WORK TO COMPLETE »
Could you reproduce every one of the records below word for word, keeping each line as it is?

──────

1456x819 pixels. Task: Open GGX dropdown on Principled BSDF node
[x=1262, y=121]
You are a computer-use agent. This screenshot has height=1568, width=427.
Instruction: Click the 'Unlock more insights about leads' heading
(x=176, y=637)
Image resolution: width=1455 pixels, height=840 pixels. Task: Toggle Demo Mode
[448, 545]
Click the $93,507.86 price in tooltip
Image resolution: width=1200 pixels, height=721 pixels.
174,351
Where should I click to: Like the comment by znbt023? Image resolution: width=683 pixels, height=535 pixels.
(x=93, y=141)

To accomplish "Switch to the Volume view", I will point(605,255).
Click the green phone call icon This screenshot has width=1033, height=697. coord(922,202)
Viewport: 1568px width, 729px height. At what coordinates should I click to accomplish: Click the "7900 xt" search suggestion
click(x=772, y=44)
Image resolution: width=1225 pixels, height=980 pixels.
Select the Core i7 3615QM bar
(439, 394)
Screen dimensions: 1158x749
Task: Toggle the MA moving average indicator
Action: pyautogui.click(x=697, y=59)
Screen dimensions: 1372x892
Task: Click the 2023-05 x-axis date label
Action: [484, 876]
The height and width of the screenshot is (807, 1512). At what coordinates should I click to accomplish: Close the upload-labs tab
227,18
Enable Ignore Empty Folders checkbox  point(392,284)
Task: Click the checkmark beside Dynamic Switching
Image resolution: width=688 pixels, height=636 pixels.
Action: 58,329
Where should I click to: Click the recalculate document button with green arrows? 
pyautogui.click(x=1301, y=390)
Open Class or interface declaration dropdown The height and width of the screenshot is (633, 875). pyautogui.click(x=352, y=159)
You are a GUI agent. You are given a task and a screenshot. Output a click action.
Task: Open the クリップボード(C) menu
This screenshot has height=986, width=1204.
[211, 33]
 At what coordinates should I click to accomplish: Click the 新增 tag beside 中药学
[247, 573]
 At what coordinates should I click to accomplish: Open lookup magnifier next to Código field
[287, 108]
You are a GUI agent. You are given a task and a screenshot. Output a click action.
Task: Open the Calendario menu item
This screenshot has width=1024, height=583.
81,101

──────

THE COMPLETED TASK »
1456x819 pixels. Task: Open GGX dropdown on Principled BSDF node
[x=1262, y=121]
You are a computer-use agent. This screenshot has height=1568, width=427.
Instruction: Click the 'Unlock more insights about leads' heading
(x=176, y=637)
Image resolution: width=1455 pixels, height=840 pixels. Task: Toggle Demo Mode
[448, 545]
Click the $93,507.86 price in tooltip
Image resolution: width=1200 pixels, height=721 pixels.
174,351
Where should I click to: Like the comment by znbt023? Image resolution: width=683 pixels, height=535 pixels.
(x=93, y=141)

To accomplish "Switch to the Volume view", I will point(605,255).
Click the green phone call icon This screenshot has width=1033, height=697. coord(922,202)
Viewport: 1568px width, 729px height. At what coordinates should I click to accomplish: Click the "7900 xt" search suggestion
click(x=772, y=44)
Image resolution: width=1225 pixels, height=980 pixels.
Select the Core i7 3615QM bar
(439, 394)
Screen dimensions: 1158x749
Task: Toggle the MA moving average indicator
Action: pyautogui.click(x=697, y=59)
Screen dimensions: 1372x892
Task: Click the 2023-05 x-axis date label
Action: [484, 876]
The height and width of the screenshot is (807, 1512). At what coordinates should I click to accomplish: Close the upload-labs tab
227,18
Enable Ignore Empty Folders checkbox  point(392,284)
Task: Click the checkmark beside Dynamic Switching
Image resolution: width=688 pixels, height=636 pixels.
Action: 58,329
Where should I click to: Click the recalculate document button with green arrows? 
pyautogui.click(x=1301, y=390)
Open Class or interface declaration dropdown The height and width of the screenshot is (633, 875). pyautogui.click(x=352, y=159)
You are a GUI agent. You are given a task and a screenshot. Output a click action.
Task: Open the クリップボード(C) menu
This screenshot has height=986, width=1204.
[211, 33]
 At what coordinates should I click to accomplish: Click the 新增 tag beside 中药学
[247, 573]
 At what coordinates should I click to accomplish: Open lookup magnifier next to Código field
[287, 108]
You are a GUI agent. You are given a task and a screenshot. Output a click action.
Task: Open the Calendario menu item
This screenshot has width=1024, height=583.
81,101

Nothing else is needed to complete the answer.